Rossmann is one of the largest drugstore chains in Europe with over 3,000 drugstores in 7 European countries. Store sales are influenced by many factors, including promotions, competition, school and state holidays, seasonality, and locality. Accurate sales projection depends largely on store's unique circumstances and the timing of the prediction.
In this project, I built machine leaning and neural network models to regress historical sales data and predict daily sales for 1115 Rossmann stores in Germany. The dataset used in this work can be found on Kaggle website.

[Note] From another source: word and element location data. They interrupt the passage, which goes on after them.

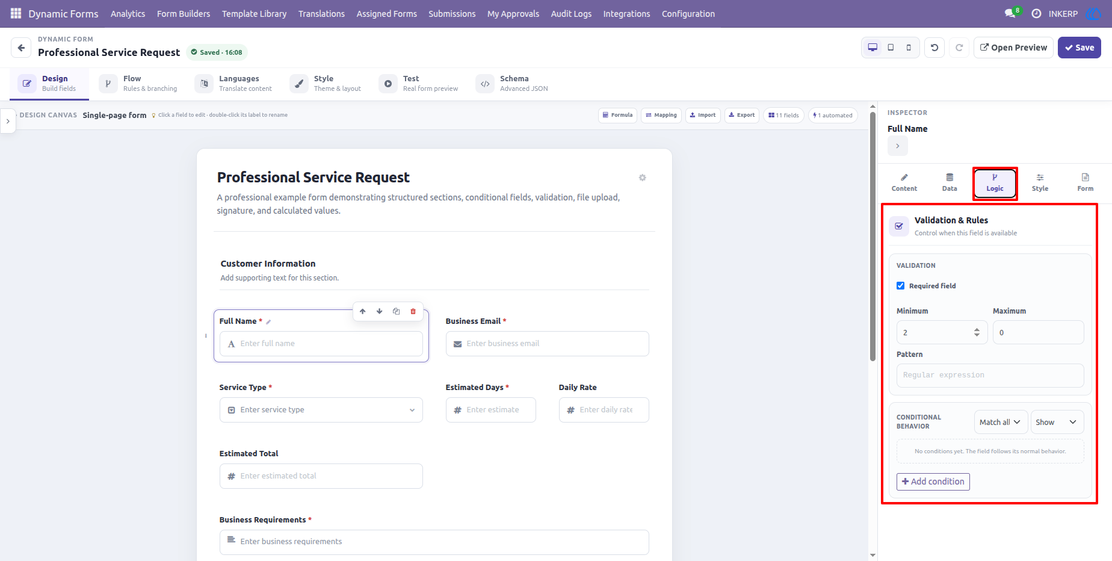Click the Open Preview button

pos(1013,48)
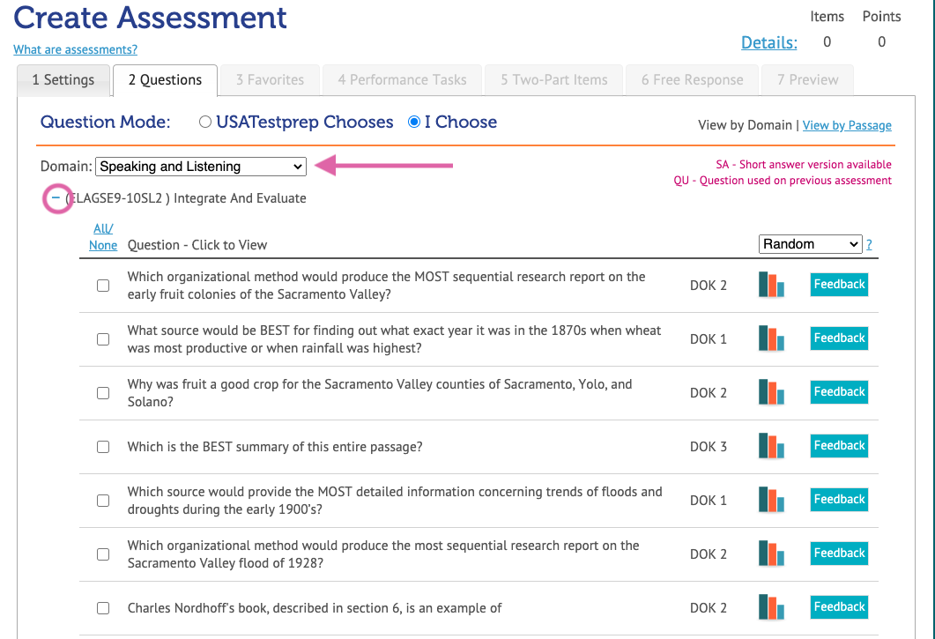
Task: Open stats chart icon for the 1870s wheat question
Action: tap(771, 338)
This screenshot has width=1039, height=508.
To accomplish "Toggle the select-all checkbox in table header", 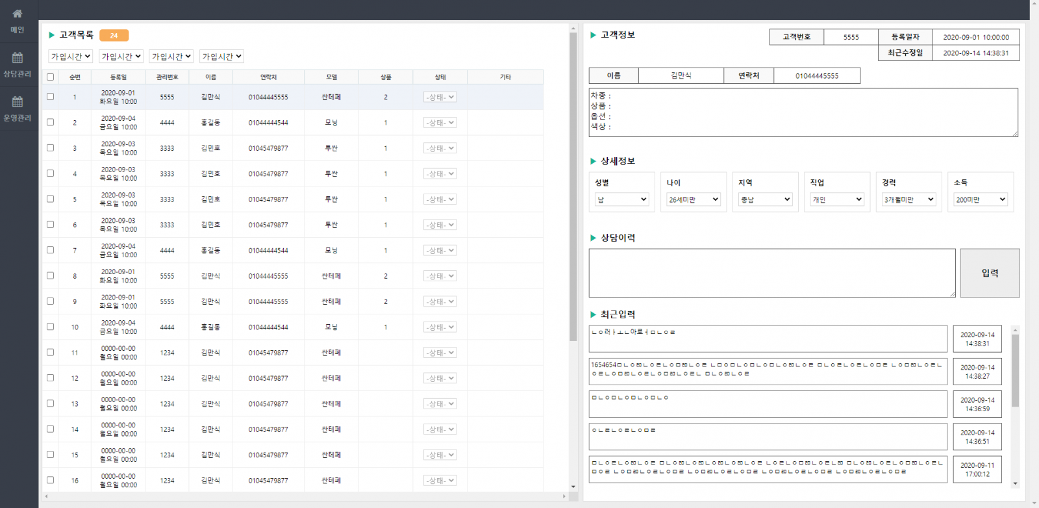I will [x=51, y=77].
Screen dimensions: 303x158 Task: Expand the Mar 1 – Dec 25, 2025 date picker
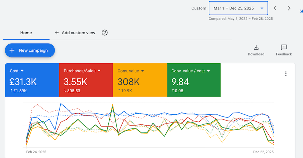tap(238, 8)
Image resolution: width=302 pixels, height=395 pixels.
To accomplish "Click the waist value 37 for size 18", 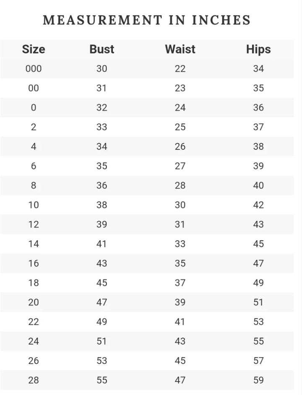I will 180,283.
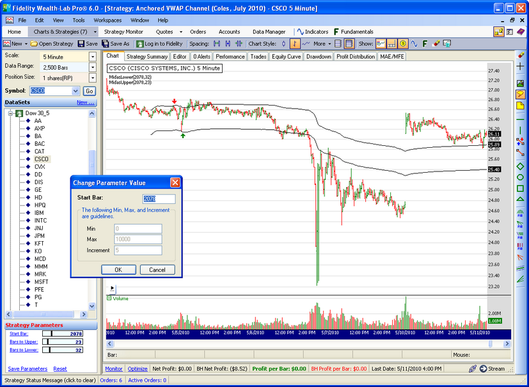529x387 pixels.
Task: Open the Scale dropdown
Action: 93,56
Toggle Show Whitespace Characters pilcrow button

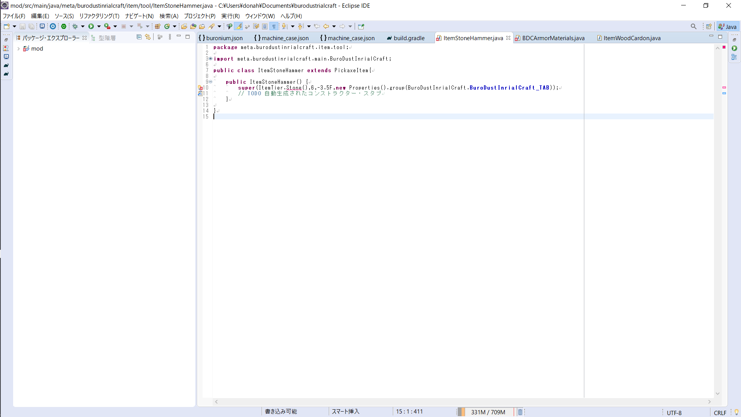(274, 26)
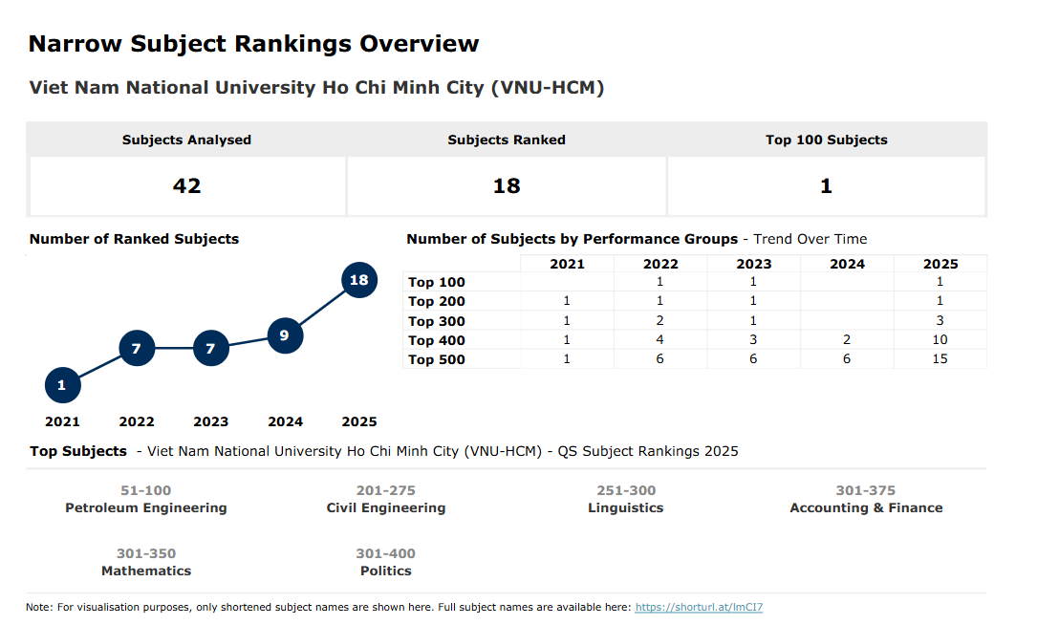The width and height of the screenshot is (1059, 625).
Task: Click the Subjects Analysed value 42
Action: [187, 185]
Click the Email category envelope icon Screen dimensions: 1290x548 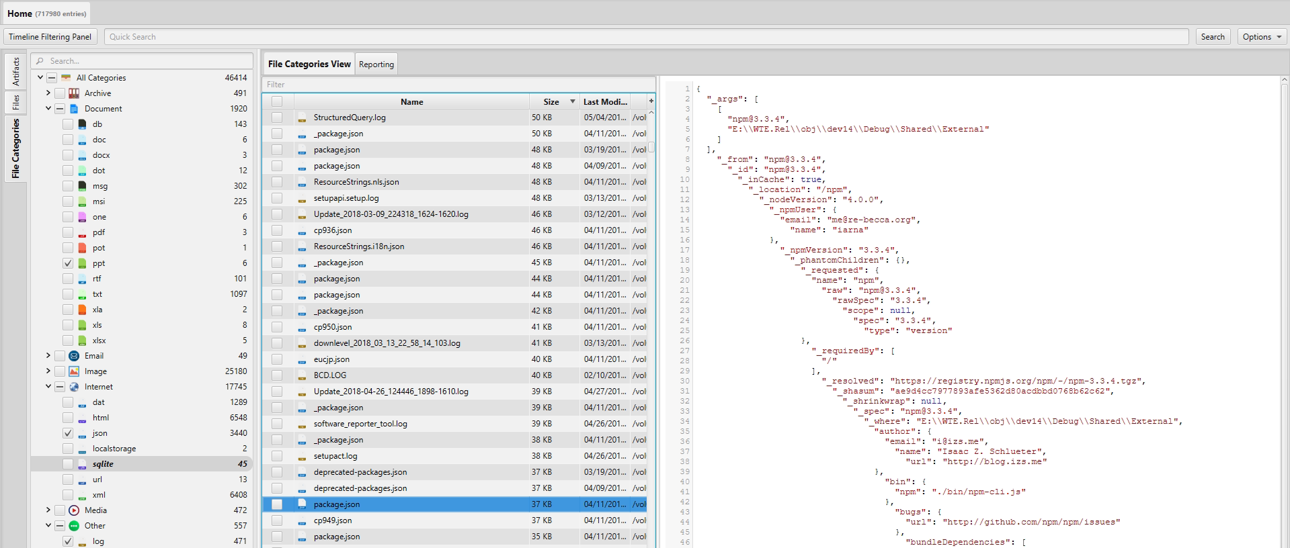tap(74, 356)
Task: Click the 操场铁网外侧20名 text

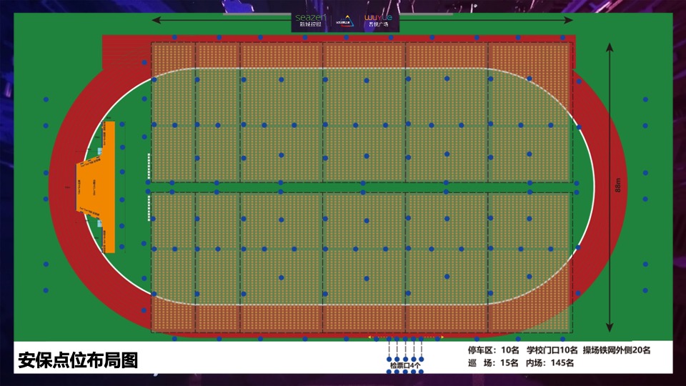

https://www.kaggle.com/competitions/rossmann-store-sales/data
There are two notebooks in this repository and their structures are similar, except for Sections #4 and 5.
- Prepare Problem
a) Load libraries
b) Load dataset
- Summarize Data
a) Descriptive statistics
b) Data visualizations
- Prepare Data
a) Data Cleaning
b) Split data into train and test sets
c) Data Transforms
- Evaluate Algorithms
a) Spot check algorithms (cross-validation)
-
Notebook 1: machine learning (Linear Regression, Random Forest, and XGBoost) and neural network (Keras Sequential) models
-
Notebook 2: recurrent neural network (Long Short-Term Memory (LSTM) model)
b) Compare algorithms
- Finalize Model
a) Predictions on validation dataset
b) Save the model for later use
- Conclusions